Portée par de nouvelles obligations légales et un engouement croissant pour le vrac, l’industrie du réemploi des emballages en verre et plastique s’apprête à créer 30 000 emplois d’ici 15 ans.
Une filière en plein essor portée par les enjeux environnementaux
Derrière le geste anodin de rapporter une bouteille en verre en magasin, se cache une véritable chaîne industrielle. Une fois récupérée, la bouteille passe entre les mains d’opérateurs de tri, est inspectée pour s’assurer de son intégrité, nettoyée selon des protocoles stricts, puis renvoyée aux fabricants pour être réemployée. À ces opérations s’ajoute la fabrication de machines spécialisées dans la déconsignation, ainsi que la gestion logistique et numérique du cycle de vie des contenants.
Aujourd’hui, la filière du réemploi représente environ 8000 emplois en France. Du préparateur de commande au logisticien, en passant par les ingénieurs en traçabilité des emballages, un écosystème solide s’est constitué. Cette dynamique est appelée à s’intensifier à mesure que le réemploi devient un pilier incontournable de la stratégie environnementale nationale, renforçant l’ancrage local de nombreux métiers.

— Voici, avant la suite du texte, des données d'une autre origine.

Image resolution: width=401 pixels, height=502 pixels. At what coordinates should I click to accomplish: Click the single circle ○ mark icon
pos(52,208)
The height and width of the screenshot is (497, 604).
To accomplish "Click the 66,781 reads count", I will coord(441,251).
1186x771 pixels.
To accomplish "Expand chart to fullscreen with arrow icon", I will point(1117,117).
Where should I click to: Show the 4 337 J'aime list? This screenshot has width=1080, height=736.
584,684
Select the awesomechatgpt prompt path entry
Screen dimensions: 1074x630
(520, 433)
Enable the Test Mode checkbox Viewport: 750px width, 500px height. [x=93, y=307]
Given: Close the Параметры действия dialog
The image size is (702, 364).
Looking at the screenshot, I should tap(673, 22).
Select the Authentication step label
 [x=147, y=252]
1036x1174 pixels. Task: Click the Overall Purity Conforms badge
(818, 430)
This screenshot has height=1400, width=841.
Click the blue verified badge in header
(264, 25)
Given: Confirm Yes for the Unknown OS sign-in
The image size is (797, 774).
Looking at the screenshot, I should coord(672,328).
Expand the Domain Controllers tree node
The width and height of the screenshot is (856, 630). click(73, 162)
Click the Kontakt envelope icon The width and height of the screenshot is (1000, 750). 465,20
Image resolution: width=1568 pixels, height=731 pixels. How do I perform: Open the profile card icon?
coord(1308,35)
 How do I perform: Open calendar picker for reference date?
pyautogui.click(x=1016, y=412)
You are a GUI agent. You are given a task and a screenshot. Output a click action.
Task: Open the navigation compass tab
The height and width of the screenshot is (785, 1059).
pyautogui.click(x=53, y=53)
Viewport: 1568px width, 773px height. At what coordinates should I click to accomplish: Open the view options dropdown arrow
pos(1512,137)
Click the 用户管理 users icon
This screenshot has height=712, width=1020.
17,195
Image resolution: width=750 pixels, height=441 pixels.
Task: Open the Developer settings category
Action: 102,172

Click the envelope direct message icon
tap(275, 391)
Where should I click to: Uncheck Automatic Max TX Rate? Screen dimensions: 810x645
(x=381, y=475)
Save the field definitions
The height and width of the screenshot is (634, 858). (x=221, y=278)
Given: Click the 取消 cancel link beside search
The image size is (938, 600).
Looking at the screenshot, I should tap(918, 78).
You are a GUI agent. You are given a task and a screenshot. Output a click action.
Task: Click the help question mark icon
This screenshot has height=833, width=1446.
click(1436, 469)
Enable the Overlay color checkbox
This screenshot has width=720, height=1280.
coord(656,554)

Avec des ressources naturelles sous tension et une opinion publique sensibilisée aux déchets, la transition vers le réemploi offre une réponse concrète. Plus qu’une mode, elle constitue une mutation de fond qui répond autant aux impératifs écologiques qu’aux attentes économiques d’une croissance verte.
Un levier d’emplois considérable à l’horizon 2040
Selon deux études récentes, du cabinet Deloitte et de la Fondation Ellen MacArthur, la filière pourrait générer 30 000 emplois supplémentaires d’ici 2040. Deloitte anticipe 20 000 créations de postes liés au développement du réemploi du verre, tandis que l’extension aux emballages plastiques – lessives, shampoings – porterait ce chiffre à 30 000. Ces projections s’appuient sur l’application imminente d’obligations légales incitant à la vente de produits en vrac et au réemploi d’emballages.
À court terme, l’obligation pour les magasins de plus de 400 m² de proposer des produits en vrac jouera un rôle déterminant. Ce texte devrait stimuler les investissements industriels, multiplier les centres de collecte et créer des postes variés : maintenance, logistique, inspection qualité, développement de logiciels de suivi… Une vague d’embauches rendue nécessaire pour répondre à des volumes en forte croissance.
Dès juin, 750 magasins de la grande distribution du quart Nord-Ouest de la France proposeront des emballages consignés de grandes marques. L’objectif est ambitieux : passer de 13 millions à 50 millions d’emballages réemployés en un an et demi. Cette montée en puissance de l’offre est fondée sur l’idée que la demande suivra, une conviction que partage Célia Rennesson, directrice générale du Réseau Vrac et Réemploi.
Un nouveau modèle industriel qui transforme la grande distribution
La généralisation du réemploi nécessite une réorganisation logistique profonde. Il ne s’agit plus seulement d’acheminer des produits, mais aussi de récupérer les emballages usagés, de les nettoyer, puis de les réinjecter dans le cycle industriel. Ce modèle impose des chaînes d’approvisionnement plus circulaires, plus locales et donc plus résilientes, au service d’une consommation durable.
Le passage au réemploi à grande échelle exige des investissements conséquents : développement de machines adaptées, standardisation des contenants, mise en place de plateformes de tri et de nettoyage. De plus, l’industrie doit surmonter des défis culturels : convaincre consommateurs et distributeurs d’adopter massivement ce nouveau geste de consommation, en simplifiant au maximum l’expérience utilisateur.
L’initiative des grandes surfaces dès 2024 vise précisément à impulser ce changement. En augmentant rapidement l’offre d’emballages consignés, les industriels espèrent entraîner la demande dans leur sillage. Ce cercle vertueux, s’il se confirme, permettrait non seulement de réduire les déchets d’emballage, mais aussi de dynamiser l’emploi local tout en favorisant une production industrielle plus sobre et plus responsable.